The piece is called Marcel m’harcel, a play on words loosely translated as ”Marcel is hassling me” and a reference to the French artist-theorist Marcel Duchamp who is most famous for his work The Bride Stripped Bare by HerBachelors, Even (1915-23).
“It’s a joke,” Kersale said helpfully. ”Usually all of my work is outside, I never work inside.”
As everyone rushed around (”Mon Dieu we have only an hour until it begins,” was the common cry of despair), getting the room ready for a gala show that was to feature a Christian Christian Louboutin fashion display on a highly reflective catwalk, Kersale and Cesar busied themselves with the serious business of artistic creation.
They were sticking China Club and Cesar-brand matchboxes on a piece of white card, and smearing strings of smelly yellow glue on the sprinkled matches to make them stay put.

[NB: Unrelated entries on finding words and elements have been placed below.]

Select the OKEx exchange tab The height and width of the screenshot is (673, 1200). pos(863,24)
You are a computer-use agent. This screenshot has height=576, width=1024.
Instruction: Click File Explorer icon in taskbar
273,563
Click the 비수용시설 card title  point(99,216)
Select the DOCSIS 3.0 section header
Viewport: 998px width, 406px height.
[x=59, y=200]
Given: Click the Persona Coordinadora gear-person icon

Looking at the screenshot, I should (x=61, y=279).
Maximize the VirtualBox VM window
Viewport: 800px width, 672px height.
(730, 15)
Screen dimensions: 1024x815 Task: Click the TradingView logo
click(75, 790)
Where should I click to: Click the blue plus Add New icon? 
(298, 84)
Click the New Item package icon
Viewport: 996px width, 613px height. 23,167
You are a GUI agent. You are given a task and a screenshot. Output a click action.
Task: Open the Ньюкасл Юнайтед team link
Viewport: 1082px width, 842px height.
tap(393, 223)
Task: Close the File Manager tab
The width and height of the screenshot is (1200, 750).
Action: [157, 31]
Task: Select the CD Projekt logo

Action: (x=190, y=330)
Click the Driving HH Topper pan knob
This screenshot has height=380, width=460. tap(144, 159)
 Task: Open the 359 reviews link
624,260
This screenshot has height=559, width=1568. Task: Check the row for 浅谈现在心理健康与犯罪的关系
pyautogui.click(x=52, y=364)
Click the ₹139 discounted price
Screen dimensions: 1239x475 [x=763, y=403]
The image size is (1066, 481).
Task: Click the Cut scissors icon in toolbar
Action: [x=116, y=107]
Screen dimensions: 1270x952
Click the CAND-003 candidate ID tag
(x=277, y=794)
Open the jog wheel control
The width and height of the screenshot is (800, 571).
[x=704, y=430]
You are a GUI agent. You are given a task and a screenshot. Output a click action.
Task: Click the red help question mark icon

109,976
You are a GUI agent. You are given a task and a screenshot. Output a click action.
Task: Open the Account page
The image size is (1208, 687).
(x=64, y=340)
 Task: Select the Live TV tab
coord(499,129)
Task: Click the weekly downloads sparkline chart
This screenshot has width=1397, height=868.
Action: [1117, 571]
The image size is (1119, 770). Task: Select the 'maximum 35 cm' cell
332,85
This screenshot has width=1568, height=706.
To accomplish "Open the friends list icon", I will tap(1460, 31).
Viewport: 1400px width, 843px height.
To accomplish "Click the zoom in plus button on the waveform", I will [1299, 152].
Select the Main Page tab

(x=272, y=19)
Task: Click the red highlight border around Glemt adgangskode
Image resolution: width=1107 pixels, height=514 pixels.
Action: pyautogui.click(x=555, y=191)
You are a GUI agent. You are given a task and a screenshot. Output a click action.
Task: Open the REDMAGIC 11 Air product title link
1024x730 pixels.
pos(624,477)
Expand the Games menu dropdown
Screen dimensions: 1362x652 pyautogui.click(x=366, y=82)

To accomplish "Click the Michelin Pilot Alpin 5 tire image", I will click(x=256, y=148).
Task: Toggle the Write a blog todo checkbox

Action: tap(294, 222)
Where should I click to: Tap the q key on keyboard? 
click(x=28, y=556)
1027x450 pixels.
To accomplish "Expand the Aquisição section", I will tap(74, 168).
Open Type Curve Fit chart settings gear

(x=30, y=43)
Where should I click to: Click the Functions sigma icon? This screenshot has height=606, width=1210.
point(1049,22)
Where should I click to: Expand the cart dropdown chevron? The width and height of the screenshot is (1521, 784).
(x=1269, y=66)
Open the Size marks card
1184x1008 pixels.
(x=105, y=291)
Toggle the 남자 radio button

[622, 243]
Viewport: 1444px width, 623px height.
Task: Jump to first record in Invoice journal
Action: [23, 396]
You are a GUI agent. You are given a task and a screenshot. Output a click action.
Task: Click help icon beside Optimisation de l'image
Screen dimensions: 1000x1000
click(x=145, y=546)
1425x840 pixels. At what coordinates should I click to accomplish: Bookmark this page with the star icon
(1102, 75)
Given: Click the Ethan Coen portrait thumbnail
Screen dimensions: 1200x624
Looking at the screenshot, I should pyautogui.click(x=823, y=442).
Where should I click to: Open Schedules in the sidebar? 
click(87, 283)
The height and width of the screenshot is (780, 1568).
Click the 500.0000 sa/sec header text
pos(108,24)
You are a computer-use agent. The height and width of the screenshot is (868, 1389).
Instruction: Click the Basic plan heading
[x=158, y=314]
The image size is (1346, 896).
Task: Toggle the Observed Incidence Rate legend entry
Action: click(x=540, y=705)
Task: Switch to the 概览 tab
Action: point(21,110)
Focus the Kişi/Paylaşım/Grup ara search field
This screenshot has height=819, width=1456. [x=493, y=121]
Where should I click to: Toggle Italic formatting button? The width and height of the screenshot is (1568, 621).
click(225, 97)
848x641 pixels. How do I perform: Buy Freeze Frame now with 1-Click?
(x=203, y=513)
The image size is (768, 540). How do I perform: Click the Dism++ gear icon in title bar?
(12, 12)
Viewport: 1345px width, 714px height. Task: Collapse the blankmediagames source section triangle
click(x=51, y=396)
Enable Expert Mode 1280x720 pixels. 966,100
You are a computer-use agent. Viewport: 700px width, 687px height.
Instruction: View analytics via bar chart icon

“Cesar is making an installation,” Kersale informed me with an air of importance, as he and the sculptor discussed the pros and cons of lighting the matches before the glue had dried. ”It won’t work, it will go to there, boom,” Kersale surmised, energetically pointing to the ceiling.
And should they light it anyway, they wondered? ”Everyone does fire,” said Cesar a little crossly. ”Dali did fire.” But the desired effect: smoky marks ”caressing” like a halo on the white card, needed an element of inflammation, which was duly provided by Kersale’s cigar lighter.
Some energetic blowing out of the high flames, a scribbled signature, a dedication to the China Club, and the latest addition to David Tang’s collection of contemporary art was created.
What will it be called, one wonders. The Frying Frenchman?